If in a column nodes in current and next node differ, do nothing for this column:
from ----> to
X b c X b c
-------- --------
=> X1 . . X1 . .
X2 . . => X2 . .
If in a column X in the next row there is no vertex (table cell is empty) and in the current row there is vertex X1, then you sometimes should fill this empty cell with a vertex in the current row. But not always: you want your table to be logical, don't you? So copy the vertex if and only if there's no edge b--->X1, c--->X1, etc, for all vertexes in current row.
from ---> to
X b c X b c
-------- --------
=> X1 b c X1 b c
b1 c1 => X1 b1 c1
(Edit:) After first (forward) and second (backward) passes, you'll have such tables:
first second
a b c a b c
-------- --------
a1 a1 b2 c1
a1 b2 a1 b2 c1
a1 b1 a1 b1 c1
a1 b1 c1 a1 b1 c1
Then, just remove equal rows and you're done:
a b c
--------
a1 b2 c1
a1 b1 c1
And you should get a nice table. O(n^2).
How about compacting all reachable nodes from one node together in one cell ? For example, your first DAG should look like:
a b c
---------------
a1 [b1,b2]
b1 c1
b2 c1
It sounds like a train system map with stations within zones (a,b,c).
You could be generating a table of all possible routes in one direction. In which case "a1, b1, c1" would seem to imply a1->b1 so don't format it like that if you have only a1->c1, b1->c1
You could decide to produce a table by listing the longest routes starting in zone a,
using each edge only once, ending with the short leftover routes.
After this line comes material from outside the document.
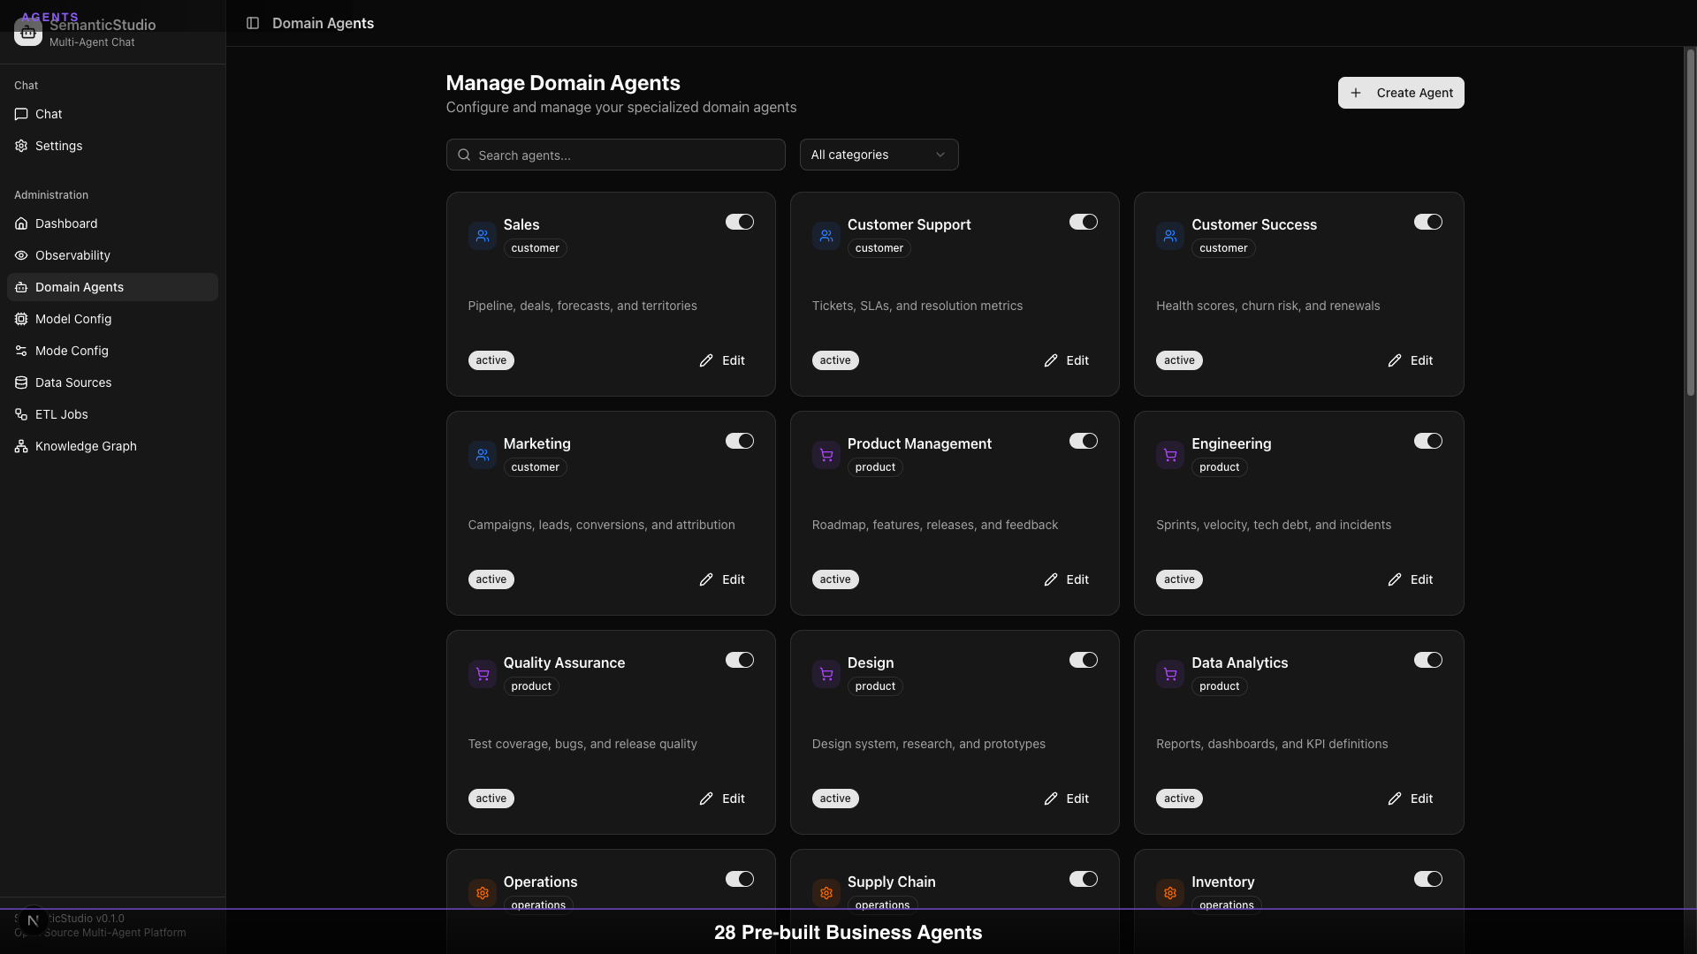Toggle the Engineering agent off
Screen dimensions: 1697x954
pos(1428,441)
Or allow edges to be reused only if they connect unused edges or extend a route.
In other words, do a depth first search, trying not to reuse edges (reject any path that doesn't include unused edges, and optionally trim used edges at the endpoints).
Here's what I ended up doing:
Find all paths emanating from a node without in-edges. (Could be expensive for some graphs, but works for mine)
Traverse each path to collect a row of values
Compact the rows
Compacting the rows is dones as follows.
For each pair of columns x,y
Construct a map of every value of x to it's possible values of y
Create another map For entries that only have one distinct value of y, mapping the value of x to its single value of y.
Fill in the blanks using these maps. When filling in a value, check for related blanks that can be filled.
This gives a very compact output and seems to meet all my requirements.